I'm interested to know whether there is a demand in wheel spacers and extended wheel studs to be sold as a kit for Sentras, NX's, and any other cars you may think of. 

I'd like to know if there are wheel clearance issues that some may have. For example: using Sentra SE-R or G20 rims on an older Sentra E that only ran 14" steelies. Also, perhaps using 240SX rims on an Altima. Or anything to that extent. 

There will be a production run of these kits 'by the enthusiast, for the enthusiast.' 

The spacers will be made from aluminum and steel initially. With time, other materials will be introduced. Spacers will also include a couple of features that no other spacers have. These features will not be made public until the production is made and sales have begun. 

As far as pricing, I see it retailing between $50 and $70 for a kit of 16 studs and 4 spacers. 

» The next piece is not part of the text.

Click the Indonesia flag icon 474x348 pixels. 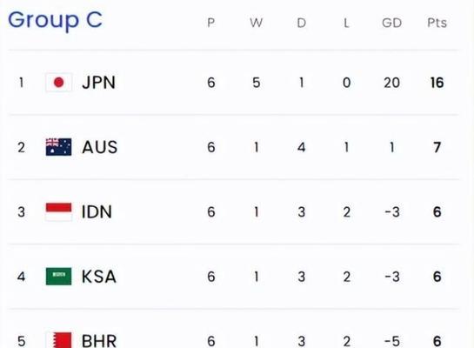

Who is interested? What does everyone think of price? I need to know what kind of demand I'm dealing with. Any comments or suggestions are welcome.


----------



## Greg200SE-R (Feb 5, 2003)

Thats a good price for a set of spacers. I have H&R spacers on my 200SX and I paid a nice amount for them... mostly because I wouldn't trust any other spacer on my car. Quality and durability cannot be compromised, or else even $50 would be a ripoff. If you can show a strong engineering example, I think people would buy them when they see the effect spacers have on our cars. I love how my wheels look with the H&Rs on. Good luck.


----------



## Wont Be Beat (Sep 20, 2002)

Thanks. I should definetly have a few prototypes by the end of August.


----------



## bahearn (Jul 15, 2002)

FYI, NISMO studs cost $8 each, totaling $64 USD to replace all four corners. You get a choice of 50mm or 60 mm.


----------



## Wont Be Beat (Sep 20, 2002)

Ripoff?


----------



## bahearn (Jul 15, 2002)

When you're the only game in town, you charge what you want.


----------



## Wont Be Beat (Sep 20, 2002)

So we'll just have to change that, wont we now?


----------



## 1CLNB14 (Apr 30, 2002)

I'm interested.


----------